Indie Microblogging by Manton Reece

Pixelfed

“My good opinion once lost is lost forever.” — Pride and Prejudice

There was a growing backlash against Twitter among Mastodon users who felt they had found their new social network on the internet. Users coined the derogatory term Birdsite for Twitter, determined to never return. Mastodon’s UI was so similar to Twitter that it was a natural next social network, even if it only partially fulfilled the goals of the IndieWeb.

Mastodon has inspired developers to create additional new services that can be more open versions of popular platforms. Bookwyrm is a book sharing site with features similar to Goodreads. PeerTube is a video sharing site. Pixelfed is a photo sharing site based heavily on Instagram’s UI, but compatible with Mastodon.

Pixelfed developer Daniel Sup first heard about Mastodon in 2016. He was coming from Statusnet, an early federated platform known for its technical implementation if not necessarily its UI, and Daniel found Mastodon’s UI a refreshing change.

I interviewed Daniel Sup over email for this book and he described how the development of Pixelfed started:

Around 2016 I started working on a GNU/Social successor using the Laravel framework. I picked it back up in early 2018 and made a lot of progress for a few months until I started implementing federation support. That is when I realized I made a mistake with the database schema, it would require a significant refactor.

At that time I had discovered Pleroma and decided to research other social networks, two weeks later I shared the first screenshot of Pixelfed.

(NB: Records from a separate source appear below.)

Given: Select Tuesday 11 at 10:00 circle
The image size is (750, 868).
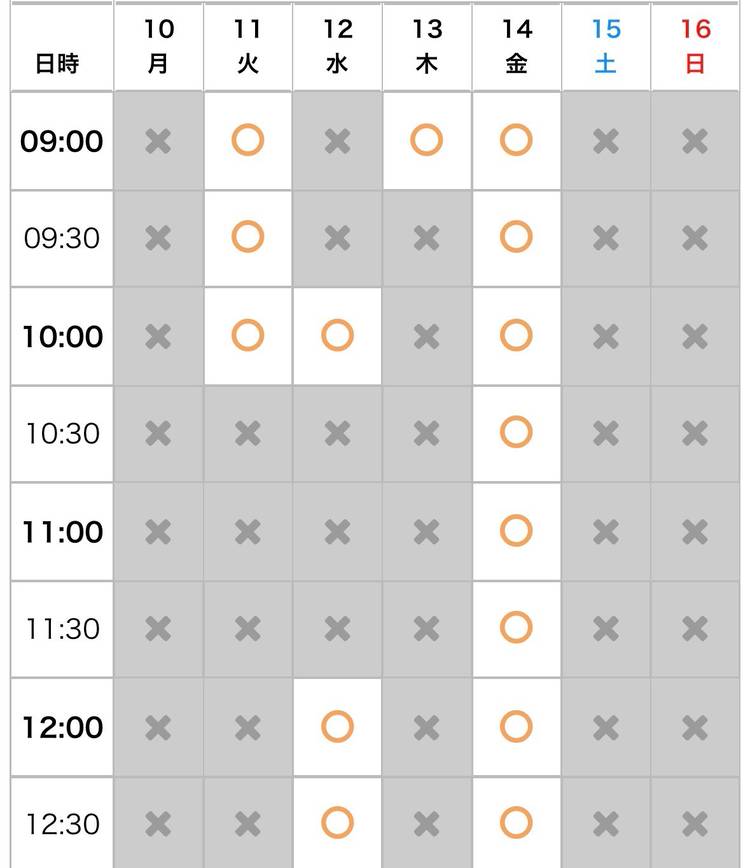Looking at the screenshot, I should 247,335.
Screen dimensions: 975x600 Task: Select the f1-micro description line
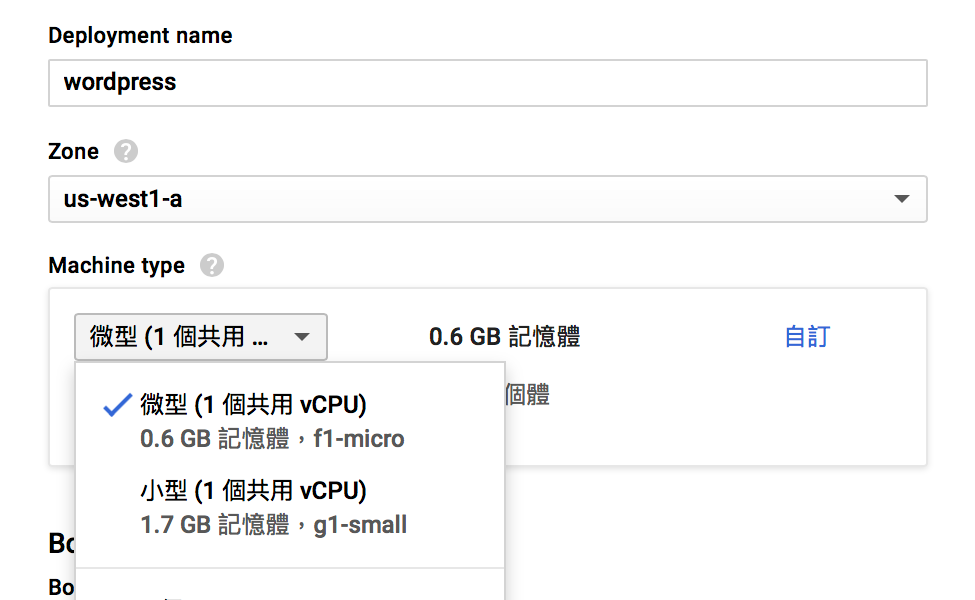(x=272, y=439)
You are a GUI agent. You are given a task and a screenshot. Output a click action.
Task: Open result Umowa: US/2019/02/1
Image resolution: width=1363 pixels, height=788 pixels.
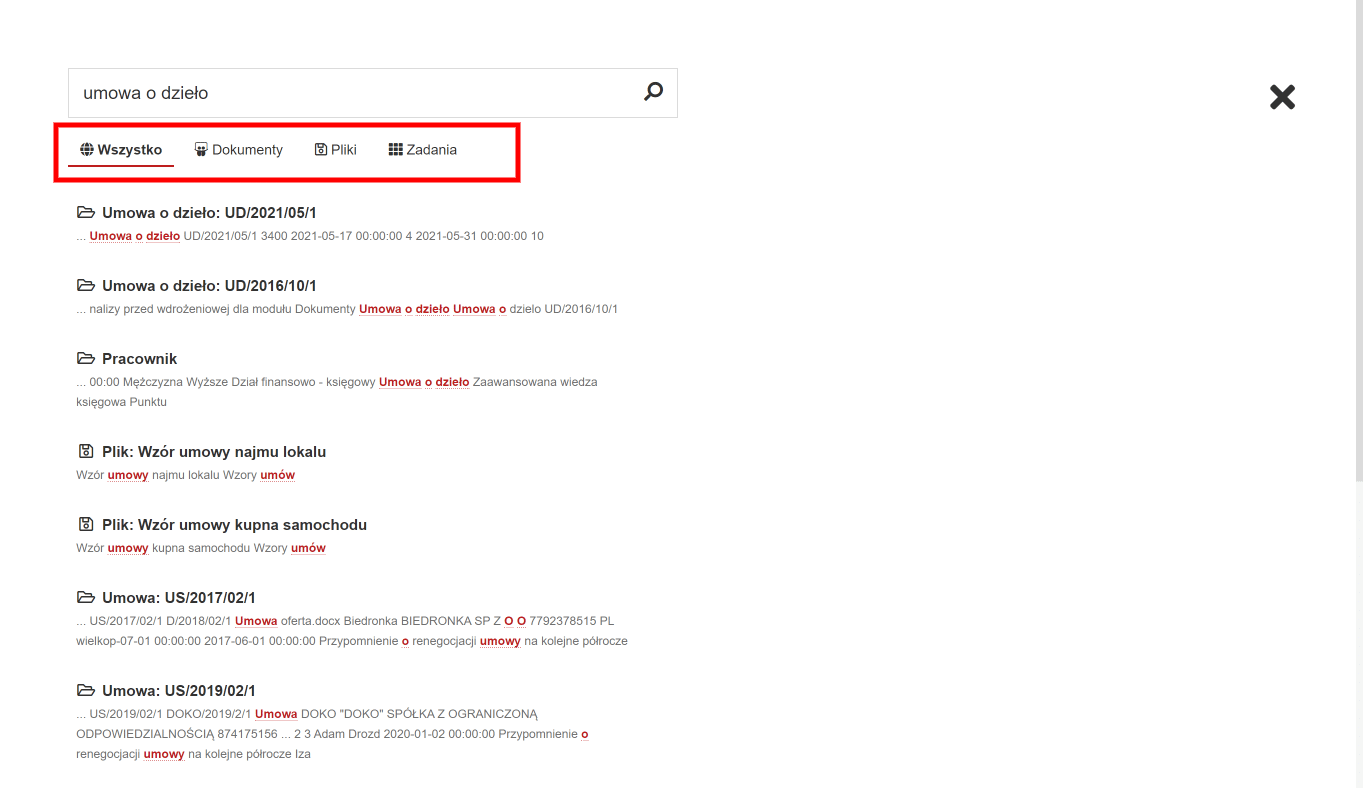tap(179, 691)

Like Mastodon, Pixelfed is open source, so developers can run their own versions of it. The original instance, pixelfed.social, stopped accepting registrations after about 10,000 users. Developer @dansup posted about the news in May 2019:

It was a tough decision to make, I think it will pay off in the long run 😉

The goal was to accelerate the adoption of other instances and further underscore the need for working federation between Pixelfed and Mastodon. Because most people’s instinct is to join the “first” instance, by default that instance will become much larger than any other. This is what has happened with Mastodon.social. By forcing new users to find a new instance, it spreads the load around, creating smaller communities.

Sup also told me about how well he think the decision was working:

I’d say it worked out as expected, we are seeing overall growth across instances even as pixelfed.social active users declines. I’ve seen a few single user instances, once our invite system is shipped I expect we’ll see more closed group instances.

After the interview, Pixelfed has re-opened user registrations on the original instance. There has been a similar shift in thinking with the Mastodon mobile app UI to point people first to the flagship mastodon.social, to make the initial registration experience easier to understand.

Pixelfed looks remarkably similar to Instagram. Where Instagram is still primarily used from mobile phones, though, Pixelfed started as a web interface. It supports posting from the web, including applying filters to photos:

In early 2020, Pixelfed also added a new featured called Restricted Mode that makes a personal instance more suitable to be privately shared with family and friends:

Restricted Mode will allow you to require authentication for every page and disable federation support with a single command.

By disconnecting your Pixelfed instance from the larger network of Pixelfed and Mastodon instances, you can use it like a personal version of Instagram. This again gets us back to smaller social networks, easing the transition away from ad-supported silos. It also may be appealing to Facebook users who want a private way to share photos, which has not been a major focus of either Micro.blog or the IndieWeb.

Sup would also hang out in the IndieWeb chat, and I asked him about the opportunity to bring more of the IndieWeb principles and formats to ActivityPub-based apps like Mastodon and Pixelfed. “I believe adding IndieWeb principles and specs like MicroPub to Pixelfed aligns with our long term goals,” he told me.

Large platforms, even if they are backed by open standards, should be avoided if your identity is inseparable from that silo’s domain name. Be careful that you aren’t quitting one silo (Instagram) only to join another silo (a large Pixelfed instance).

Rather than looking for “another Twitter” or “another Instagram”, we should look at the plumbing behind Mastodon and Pixelfed and support that with indie blogs. That plumbing is mostly referred to as ActivityPub, although Mastodon is really a blend of multiple APIs like WebFinger, ActivityPub, Atom feeds, and even some IndieWeb formats.